[Given information start]

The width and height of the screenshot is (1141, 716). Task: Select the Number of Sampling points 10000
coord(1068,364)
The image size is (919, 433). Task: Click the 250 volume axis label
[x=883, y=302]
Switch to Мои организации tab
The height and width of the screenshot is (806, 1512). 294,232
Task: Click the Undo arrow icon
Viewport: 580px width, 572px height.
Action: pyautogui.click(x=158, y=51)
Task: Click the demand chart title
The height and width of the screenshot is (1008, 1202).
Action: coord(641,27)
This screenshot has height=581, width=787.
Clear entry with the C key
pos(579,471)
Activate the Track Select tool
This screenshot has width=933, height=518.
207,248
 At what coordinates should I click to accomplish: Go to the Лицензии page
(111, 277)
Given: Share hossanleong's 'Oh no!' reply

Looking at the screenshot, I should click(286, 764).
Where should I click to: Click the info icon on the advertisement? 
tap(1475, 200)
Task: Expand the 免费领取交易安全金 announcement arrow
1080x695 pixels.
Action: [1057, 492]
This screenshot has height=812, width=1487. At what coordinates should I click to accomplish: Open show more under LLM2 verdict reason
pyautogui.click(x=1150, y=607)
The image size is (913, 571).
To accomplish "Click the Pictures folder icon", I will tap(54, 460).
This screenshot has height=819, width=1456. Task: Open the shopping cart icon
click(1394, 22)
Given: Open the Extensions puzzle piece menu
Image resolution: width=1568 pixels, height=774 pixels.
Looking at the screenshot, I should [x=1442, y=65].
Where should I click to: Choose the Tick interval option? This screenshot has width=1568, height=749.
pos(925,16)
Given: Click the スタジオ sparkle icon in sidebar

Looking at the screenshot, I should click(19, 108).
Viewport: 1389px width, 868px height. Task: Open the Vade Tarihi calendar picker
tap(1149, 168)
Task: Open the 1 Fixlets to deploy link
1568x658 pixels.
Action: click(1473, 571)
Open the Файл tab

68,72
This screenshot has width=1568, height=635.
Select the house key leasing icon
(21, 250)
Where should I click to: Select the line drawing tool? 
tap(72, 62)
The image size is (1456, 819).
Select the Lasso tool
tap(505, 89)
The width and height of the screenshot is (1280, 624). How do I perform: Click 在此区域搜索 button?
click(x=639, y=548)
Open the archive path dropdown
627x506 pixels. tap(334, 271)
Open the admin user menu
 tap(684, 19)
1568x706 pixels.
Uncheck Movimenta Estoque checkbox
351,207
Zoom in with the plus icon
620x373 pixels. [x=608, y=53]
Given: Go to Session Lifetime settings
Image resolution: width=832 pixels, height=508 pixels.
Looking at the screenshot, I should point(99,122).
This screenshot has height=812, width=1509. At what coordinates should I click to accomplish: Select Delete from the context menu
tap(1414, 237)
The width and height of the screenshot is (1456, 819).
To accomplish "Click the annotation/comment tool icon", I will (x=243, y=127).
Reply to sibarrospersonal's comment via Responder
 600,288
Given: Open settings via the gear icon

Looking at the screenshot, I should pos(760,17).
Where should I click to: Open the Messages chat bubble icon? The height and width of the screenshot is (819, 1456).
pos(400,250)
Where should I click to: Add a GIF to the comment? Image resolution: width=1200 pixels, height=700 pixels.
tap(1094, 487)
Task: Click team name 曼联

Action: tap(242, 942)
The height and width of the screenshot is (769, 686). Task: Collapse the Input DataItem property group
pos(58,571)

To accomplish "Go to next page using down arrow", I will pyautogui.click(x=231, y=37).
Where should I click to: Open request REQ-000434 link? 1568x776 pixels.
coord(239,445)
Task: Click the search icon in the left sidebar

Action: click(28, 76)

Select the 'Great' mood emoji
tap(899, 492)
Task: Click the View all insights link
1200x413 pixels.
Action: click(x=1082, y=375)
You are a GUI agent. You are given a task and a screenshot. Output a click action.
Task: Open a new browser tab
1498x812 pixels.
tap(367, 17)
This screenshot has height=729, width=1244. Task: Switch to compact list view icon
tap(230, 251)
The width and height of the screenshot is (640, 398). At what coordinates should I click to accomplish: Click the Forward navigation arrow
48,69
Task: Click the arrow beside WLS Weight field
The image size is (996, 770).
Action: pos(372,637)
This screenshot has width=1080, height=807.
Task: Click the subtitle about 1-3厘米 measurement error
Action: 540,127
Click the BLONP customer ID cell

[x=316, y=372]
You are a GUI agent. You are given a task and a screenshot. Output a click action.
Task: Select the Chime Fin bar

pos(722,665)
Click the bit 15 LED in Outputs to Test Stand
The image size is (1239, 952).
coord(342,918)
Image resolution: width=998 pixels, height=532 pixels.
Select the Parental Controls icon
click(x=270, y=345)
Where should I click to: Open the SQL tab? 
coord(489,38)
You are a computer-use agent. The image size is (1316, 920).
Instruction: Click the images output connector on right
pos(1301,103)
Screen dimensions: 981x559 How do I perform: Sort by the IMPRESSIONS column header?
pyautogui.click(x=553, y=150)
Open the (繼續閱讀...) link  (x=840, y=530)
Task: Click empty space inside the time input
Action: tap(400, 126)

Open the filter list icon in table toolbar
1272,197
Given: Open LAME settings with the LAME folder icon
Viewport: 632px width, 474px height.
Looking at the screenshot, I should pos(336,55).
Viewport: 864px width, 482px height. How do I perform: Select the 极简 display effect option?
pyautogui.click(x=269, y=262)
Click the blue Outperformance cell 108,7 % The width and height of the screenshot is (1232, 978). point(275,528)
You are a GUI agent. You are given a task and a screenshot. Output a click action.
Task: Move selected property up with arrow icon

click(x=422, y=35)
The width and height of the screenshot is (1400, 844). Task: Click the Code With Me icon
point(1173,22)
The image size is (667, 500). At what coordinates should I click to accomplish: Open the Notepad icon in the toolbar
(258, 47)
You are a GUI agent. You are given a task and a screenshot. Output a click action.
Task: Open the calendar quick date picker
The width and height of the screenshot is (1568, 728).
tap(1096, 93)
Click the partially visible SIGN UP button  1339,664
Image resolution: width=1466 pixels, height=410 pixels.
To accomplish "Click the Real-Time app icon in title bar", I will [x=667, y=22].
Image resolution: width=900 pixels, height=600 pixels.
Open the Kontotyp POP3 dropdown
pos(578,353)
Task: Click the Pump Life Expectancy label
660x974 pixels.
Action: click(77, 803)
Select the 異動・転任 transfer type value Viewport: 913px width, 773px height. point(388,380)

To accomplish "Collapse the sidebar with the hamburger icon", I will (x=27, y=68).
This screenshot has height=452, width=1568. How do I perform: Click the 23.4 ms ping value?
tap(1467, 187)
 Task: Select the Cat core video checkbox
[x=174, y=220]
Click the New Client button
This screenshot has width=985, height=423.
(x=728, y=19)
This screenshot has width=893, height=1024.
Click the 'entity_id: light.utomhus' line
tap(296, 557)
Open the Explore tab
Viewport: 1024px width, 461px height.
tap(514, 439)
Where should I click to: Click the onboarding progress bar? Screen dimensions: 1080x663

[Given information end]

Convert the material, from its first line up to and including the line containing "Action: pyautogui.click(x=158, y=51)", into a Markdown table with the columns Row and Line. Number the rows in sequence, put each line's text beside its number, and leave out any blank lines.

| Row | Line |
|---|---|
| 1 | The width and height of the screenshot is (1141, 716). Task: Select the Number of Sampling points 10000 |
| 2 | coord(1068,364) |
| 3 | The image size is (919, 433). Task: Click the 250 volume axis label |
| 4 | [x=883, y=302] |
| 5 | Switch to Мои организации tab |
| 6 | The height and width of the screenshot is (806, 1512). 294,232 |
| 7 | Task: Click the Undo arrow icon |
| 8 | Viewport: 580px width, 572px height. |
| 9 | Action: pyautogui.click(x=158, y=51) |